### Extraits de données

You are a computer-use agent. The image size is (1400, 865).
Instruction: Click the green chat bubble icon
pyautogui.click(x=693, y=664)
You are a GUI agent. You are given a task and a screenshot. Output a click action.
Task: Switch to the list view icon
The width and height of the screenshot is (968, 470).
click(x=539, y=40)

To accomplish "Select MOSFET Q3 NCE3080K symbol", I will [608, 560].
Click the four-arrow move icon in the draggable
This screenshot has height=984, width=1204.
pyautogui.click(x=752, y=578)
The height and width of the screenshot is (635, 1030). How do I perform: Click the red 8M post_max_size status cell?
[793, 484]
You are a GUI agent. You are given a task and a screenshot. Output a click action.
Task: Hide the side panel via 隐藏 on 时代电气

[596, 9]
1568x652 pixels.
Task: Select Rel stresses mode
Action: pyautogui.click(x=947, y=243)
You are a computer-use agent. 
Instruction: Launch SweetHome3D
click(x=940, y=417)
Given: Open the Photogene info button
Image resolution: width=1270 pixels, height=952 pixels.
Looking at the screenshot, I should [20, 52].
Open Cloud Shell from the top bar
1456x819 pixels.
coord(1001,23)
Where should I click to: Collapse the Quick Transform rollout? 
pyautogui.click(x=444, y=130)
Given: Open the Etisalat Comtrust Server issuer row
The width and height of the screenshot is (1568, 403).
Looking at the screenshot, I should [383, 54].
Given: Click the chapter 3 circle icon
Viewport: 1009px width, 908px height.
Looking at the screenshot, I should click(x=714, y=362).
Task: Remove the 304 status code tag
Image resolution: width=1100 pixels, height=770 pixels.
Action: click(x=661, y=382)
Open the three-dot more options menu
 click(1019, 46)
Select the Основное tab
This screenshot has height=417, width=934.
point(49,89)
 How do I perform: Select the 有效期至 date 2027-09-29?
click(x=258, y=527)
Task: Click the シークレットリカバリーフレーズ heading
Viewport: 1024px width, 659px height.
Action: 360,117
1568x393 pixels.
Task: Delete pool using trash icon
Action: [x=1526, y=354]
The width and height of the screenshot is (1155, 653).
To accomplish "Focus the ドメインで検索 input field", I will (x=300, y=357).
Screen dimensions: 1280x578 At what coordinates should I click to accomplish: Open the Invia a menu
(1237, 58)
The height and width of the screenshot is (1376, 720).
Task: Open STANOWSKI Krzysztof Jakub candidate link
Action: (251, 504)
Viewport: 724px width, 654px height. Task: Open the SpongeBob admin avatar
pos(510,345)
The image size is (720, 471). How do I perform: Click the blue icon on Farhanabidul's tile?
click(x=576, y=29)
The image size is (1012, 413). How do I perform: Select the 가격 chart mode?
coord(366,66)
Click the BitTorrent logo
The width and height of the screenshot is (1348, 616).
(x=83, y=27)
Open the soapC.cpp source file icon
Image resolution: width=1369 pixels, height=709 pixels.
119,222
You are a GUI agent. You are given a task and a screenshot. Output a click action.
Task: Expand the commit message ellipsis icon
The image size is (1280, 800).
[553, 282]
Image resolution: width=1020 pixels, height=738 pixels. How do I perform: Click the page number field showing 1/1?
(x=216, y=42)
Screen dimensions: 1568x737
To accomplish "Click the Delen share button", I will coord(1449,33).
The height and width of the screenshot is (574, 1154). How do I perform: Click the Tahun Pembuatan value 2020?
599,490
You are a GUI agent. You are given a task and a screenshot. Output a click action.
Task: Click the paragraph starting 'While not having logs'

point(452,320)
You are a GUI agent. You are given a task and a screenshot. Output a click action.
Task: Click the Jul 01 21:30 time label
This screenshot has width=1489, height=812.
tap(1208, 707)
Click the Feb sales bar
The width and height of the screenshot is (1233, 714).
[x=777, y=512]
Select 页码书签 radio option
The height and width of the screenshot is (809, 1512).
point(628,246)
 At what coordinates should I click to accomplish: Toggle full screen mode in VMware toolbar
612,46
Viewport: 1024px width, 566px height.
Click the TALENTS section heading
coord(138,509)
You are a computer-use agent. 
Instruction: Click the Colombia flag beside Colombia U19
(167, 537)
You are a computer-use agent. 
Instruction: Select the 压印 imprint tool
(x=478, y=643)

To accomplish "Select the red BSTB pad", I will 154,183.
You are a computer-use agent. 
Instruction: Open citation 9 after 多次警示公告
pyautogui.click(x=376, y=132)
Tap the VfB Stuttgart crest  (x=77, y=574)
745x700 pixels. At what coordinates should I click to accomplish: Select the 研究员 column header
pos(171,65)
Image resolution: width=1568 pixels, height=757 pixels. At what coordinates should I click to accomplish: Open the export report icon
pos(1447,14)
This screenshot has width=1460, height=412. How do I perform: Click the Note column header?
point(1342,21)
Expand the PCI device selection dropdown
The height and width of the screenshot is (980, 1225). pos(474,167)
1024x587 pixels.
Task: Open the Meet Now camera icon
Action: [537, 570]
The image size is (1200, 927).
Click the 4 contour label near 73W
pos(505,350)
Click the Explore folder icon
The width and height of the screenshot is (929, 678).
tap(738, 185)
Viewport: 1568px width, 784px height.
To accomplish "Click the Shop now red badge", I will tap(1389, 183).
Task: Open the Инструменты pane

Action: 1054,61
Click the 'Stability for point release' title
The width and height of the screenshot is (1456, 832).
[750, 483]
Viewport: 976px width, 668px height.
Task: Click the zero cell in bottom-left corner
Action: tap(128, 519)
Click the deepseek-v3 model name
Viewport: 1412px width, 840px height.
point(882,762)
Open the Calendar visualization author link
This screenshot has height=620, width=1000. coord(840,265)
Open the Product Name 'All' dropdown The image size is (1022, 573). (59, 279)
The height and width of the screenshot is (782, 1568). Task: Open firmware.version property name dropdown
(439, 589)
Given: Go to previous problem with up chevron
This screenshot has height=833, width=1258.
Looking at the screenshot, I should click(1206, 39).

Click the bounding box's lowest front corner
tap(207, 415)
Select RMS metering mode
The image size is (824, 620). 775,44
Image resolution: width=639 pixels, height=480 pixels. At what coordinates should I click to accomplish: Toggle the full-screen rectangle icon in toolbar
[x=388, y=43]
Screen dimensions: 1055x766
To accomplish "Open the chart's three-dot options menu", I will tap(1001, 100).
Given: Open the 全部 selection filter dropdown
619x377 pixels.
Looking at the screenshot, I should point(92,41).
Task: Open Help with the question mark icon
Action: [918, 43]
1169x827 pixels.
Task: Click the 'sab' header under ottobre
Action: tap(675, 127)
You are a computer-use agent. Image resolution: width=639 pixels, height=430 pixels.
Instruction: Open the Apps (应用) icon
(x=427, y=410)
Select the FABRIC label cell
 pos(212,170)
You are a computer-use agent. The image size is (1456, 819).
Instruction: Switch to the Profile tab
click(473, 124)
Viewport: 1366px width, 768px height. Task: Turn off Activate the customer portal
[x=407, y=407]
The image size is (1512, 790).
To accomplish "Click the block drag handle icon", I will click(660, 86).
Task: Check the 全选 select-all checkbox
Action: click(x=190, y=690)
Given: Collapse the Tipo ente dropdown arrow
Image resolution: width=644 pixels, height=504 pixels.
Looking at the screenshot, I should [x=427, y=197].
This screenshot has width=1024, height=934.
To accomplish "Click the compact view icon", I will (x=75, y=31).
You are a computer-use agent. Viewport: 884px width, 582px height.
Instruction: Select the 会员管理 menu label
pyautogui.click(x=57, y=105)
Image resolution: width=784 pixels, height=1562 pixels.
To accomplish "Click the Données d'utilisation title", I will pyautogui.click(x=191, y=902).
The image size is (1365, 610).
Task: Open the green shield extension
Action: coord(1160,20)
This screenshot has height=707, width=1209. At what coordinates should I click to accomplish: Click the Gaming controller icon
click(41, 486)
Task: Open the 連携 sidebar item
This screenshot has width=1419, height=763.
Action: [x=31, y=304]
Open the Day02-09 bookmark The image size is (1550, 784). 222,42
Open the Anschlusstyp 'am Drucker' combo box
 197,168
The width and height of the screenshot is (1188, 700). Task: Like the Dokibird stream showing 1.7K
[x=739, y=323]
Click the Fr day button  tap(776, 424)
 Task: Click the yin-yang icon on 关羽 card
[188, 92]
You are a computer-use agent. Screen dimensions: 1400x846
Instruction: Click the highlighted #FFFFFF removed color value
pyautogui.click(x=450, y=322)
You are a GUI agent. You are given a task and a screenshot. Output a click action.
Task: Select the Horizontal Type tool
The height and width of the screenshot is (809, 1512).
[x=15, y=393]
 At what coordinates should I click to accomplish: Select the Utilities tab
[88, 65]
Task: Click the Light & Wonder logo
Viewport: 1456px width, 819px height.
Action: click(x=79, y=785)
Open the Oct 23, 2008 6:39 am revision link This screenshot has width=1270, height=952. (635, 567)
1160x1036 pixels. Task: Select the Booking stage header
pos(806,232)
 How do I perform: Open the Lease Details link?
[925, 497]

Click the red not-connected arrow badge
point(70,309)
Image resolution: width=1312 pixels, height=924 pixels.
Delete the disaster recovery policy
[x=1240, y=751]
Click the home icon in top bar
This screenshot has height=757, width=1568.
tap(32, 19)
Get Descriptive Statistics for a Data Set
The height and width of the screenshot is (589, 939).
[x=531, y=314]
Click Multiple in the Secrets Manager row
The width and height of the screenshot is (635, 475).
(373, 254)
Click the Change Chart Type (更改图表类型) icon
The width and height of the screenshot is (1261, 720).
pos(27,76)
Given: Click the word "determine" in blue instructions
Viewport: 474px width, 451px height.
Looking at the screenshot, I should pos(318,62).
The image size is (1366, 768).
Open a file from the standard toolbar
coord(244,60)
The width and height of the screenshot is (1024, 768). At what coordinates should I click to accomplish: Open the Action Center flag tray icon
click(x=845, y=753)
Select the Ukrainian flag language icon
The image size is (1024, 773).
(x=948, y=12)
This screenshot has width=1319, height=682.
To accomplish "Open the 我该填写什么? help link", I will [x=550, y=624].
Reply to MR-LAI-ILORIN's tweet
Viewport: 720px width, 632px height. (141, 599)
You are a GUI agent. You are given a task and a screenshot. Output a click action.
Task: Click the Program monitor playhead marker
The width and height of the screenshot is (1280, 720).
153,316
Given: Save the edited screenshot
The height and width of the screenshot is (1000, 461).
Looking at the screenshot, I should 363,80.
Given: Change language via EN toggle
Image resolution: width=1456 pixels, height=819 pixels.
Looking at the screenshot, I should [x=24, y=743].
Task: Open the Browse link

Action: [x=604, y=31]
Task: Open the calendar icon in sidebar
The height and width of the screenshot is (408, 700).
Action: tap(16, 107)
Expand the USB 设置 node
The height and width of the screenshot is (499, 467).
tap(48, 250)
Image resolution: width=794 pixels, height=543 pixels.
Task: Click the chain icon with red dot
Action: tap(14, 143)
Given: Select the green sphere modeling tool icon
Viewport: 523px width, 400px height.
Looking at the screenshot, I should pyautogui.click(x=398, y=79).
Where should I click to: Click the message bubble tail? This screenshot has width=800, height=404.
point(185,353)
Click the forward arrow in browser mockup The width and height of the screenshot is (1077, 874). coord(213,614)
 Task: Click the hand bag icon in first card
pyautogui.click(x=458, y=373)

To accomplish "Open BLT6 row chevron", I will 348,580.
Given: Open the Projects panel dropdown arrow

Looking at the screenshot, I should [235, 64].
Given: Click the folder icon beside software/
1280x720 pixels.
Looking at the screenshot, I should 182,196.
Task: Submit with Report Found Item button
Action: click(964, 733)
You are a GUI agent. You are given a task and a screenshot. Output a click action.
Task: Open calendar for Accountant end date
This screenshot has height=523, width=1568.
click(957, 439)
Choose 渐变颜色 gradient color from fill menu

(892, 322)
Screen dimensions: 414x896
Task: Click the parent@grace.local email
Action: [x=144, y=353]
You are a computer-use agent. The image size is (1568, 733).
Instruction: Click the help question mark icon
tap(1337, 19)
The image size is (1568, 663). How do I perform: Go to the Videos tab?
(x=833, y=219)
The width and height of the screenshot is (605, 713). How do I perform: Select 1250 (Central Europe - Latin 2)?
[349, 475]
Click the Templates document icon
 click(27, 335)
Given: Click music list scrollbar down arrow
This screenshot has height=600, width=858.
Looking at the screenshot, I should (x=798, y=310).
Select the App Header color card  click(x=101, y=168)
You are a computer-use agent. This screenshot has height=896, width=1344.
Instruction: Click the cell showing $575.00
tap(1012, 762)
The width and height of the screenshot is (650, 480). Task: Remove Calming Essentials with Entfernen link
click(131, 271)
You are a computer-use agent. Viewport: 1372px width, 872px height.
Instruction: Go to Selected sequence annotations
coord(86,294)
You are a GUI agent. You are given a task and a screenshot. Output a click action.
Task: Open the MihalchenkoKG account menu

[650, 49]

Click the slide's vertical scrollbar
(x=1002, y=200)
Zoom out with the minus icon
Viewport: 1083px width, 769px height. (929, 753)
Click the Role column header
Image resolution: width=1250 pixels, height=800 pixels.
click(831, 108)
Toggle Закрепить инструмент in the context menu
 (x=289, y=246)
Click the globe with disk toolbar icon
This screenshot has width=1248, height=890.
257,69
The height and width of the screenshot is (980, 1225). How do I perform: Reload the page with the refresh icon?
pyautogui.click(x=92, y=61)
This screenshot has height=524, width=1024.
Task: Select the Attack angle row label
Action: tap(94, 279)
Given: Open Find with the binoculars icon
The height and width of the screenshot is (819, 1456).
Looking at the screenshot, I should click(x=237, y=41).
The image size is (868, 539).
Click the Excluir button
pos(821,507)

######

◆ Vos consignes ◆
Présentez sous forme de liste numérotée les lignes des enregistrements, sans les lignes vides, en commençant à la ligne qui contient « Viewport: 724px width, 654px » et en vous arrêtant après celle qui contient « click(x=576, y=29) ».

◆ La solution ◆
1. Viewport: 724px width, 654px height. Task: Open the SpongeBob admin avatar
2. pos(510,345)
3. The image size is (720, 471). How do I perform: Click the blue icon on Farhanabidul's tile?
4. click(x=576, y=29)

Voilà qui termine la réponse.